Топот шахматных лошадок - Крапивин Владислав Петрович. Страница 43
Тут Белку слегка царапнула тревога:
– Ох, очки эти… Из-за них меня сразу все узнают…
– Ну и что? – огорчился Вашек. – А что плохого, если узнают
Белка потерла лоб, тряхнула волосами.
– А ведь и правда: что плохого? – И она засмеялась опять. – Вашек, а можно?..
– Что? – тут же встревожился он.
– Можно мы сносим Русалочку к нам домой? Пусть мама и папа посмотрят…
Вашек опять начал краснеть сквозь загар.
– Зачем «сносим»? Отнесем… Она же твоя…
– Ой… – Белка прижала пальцы к щекам (очки перекосились).
– Конечно!.. И ты сама решай, кому показывать, а кому не надо… Можешь прятать ее, пока не подрастешь. А когда подрастешь, тебя уже не узнают, потому что…
– Что "потому что"? – подозрительно спросила Белка.
– Потому что станешь еще… то есть уже не очень похожая.
– Он хотел сказать: "Станешь еще красивее", – беспощадно разоблачил брата Сёга. И Вашек погнался за ним, обещая ужасы, от которых побледнели бы следователи великого инквизитора…

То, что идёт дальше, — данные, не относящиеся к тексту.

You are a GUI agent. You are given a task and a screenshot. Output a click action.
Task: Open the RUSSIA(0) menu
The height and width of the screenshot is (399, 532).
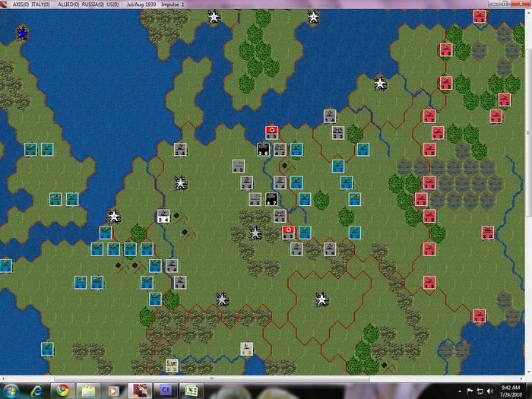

Прятать Русалочку и оттягивать показ не пришлось. Потому что случилось чудо. Оно, по мнению, завсегдатаев Институтских дворов, было похлеще, чем пролезание Луизы и даже самого Тюпы в шар Пространственного Абсолюта. По крайней мере оно было более эффектным и долговременным.
Дело в том, что на горке посреди бассейна появилась та самая Русалочка! Только в натуральную девчоночью величину.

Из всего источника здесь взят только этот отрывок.